» Short exercise
Add 3 to every coordinate in the answers, and write out the material again, requests included, starting at the line that contains "Where should I click to: Click" and ending at the end of the material.

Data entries
═══
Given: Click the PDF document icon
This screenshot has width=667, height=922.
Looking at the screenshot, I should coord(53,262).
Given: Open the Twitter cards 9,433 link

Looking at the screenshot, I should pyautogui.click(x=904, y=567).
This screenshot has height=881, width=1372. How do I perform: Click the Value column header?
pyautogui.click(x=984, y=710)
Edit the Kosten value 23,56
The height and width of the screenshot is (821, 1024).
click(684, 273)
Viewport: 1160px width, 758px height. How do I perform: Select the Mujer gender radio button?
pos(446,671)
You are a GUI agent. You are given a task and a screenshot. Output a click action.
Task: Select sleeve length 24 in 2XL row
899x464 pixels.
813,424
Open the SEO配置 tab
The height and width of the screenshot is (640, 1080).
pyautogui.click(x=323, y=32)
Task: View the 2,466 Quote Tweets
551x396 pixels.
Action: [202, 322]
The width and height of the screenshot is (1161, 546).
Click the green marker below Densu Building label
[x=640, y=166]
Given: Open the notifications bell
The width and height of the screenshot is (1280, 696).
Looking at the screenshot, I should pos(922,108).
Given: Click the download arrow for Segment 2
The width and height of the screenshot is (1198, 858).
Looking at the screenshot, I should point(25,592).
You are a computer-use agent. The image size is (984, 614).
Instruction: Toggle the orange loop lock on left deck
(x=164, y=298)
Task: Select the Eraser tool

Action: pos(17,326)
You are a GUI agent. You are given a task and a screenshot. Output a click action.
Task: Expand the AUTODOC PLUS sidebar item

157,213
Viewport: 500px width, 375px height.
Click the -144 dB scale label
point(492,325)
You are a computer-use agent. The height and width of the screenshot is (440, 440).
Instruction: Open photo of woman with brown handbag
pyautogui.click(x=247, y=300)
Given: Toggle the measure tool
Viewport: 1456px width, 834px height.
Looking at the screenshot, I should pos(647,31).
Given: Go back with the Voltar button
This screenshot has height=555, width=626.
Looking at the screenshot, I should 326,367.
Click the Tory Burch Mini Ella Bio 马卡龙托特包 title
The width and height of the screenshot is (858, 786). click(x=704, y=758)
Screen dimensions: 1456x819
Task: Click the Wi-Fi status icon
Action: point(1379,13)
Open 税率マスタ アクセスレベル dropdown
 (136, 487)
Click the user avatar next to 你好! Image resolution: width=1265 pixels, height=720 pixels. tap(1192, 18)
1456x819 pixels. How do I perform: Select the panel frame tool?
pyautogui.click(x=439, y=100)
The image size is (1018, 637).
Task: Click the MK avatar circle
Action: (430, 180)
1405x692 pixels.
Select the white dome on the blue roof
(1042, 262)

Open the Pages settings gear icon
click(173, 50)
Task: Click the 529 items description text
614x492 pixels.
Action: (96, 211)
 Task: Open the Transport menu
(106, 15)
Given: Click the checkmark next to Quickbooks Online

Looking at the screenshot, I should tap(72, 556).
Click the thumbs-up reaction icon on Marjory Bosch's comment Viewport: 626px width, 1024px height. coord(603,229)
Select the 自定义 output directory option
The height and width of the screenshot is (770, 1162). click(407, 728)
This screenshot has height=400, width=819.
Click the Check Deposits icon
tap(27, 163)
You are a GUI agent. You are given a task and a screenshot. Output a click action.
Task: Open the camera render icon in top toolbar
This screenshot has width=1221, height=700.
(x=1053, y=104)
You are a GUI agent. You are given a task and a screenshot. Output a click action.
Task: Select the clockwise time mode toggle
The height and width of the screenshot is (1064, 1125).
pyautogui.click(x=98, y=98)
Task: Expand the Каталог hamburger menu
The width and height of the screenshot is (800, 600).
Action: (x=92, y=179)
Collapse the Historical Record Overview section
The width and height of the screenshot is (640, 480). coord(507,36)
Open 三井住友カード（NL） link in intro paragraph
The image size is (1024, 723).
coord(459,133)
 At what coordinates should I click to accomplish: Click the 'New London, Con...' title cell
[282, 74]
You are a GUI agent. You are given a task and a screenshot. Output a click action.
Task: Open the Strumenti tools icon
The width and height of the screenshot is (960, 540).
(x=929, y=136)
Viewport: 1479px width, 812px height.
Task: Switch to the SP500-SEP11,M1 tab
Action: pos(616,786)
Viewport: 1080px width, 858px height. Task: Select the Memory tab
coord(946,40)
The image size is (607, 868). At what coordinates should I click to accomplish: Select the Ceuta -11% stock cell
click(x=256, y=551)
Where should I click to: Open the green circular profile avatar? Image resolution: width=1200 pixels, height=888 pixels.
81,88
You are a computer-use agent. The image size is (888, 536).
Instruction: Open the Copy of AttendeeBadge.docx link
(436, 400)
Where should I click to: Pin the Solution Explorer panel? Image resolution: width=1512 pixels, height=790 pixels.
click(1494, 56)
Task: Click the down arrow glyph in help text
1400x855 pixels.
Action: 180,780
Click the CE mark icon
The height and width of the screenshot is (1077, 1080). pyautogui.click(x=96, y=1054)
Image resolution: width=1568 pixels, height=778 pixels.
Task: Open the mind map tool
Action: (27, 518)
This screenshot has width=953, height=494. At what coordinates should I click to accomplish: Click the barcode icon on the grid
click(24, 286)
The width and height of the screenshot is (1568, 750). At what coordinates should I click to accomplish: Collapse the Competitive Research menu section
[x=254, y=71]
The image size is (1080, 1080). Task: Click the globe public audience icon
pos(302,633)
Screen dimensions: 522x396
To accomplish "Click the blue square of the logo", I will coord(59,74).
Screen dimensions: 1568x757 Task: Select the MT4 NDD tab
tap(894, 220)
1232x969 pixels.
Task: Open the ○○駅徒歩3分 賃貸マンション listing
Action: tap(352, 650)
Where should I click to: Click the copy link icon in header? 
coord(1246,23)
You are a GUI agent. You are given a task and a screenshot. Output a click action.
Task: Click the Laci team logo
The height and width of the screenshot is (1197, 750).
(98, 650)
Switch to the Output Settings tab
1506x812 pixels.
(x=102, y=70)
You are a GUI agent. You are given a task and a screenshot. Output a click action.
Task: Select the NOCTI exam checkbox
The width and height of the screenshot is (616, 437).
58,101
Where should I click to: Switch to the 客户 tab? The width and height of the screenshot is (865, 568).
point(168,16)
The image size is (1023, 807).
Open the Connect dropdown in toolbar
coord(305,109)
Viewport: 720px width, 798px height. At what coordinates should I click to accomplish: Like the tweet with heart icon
═══
» Result below
Where should I click to: Click the copy link icon in header? 
coord(1249,26)
You are a GUI agent. You are given a task and a screenshot. Output a click action.
Task: Click the Laci team logo
The height and width of the screenshot is (1197, 750).
(101, 653)
Switch to the Output Settings tab
1506x812 pixels.
(x=105, y=73)
You are a GUI agent. You are given a task and a screenshot. Output a click action.
Task: Select the NOCTI exam checkbox
The width and height of the screenshot is (616, 437).
61,104
Where should I click to: Switch to the 客户 tab? The width and height of the screenshot is (865, 568).
point(171,19)
The image size is (1023, 807).
Open the Connect dropdown in toolbar
coord(308,112)
Viewport: 720px width, 798px height. At what coordinates should I click to accomplish: Like the tweet with heart icon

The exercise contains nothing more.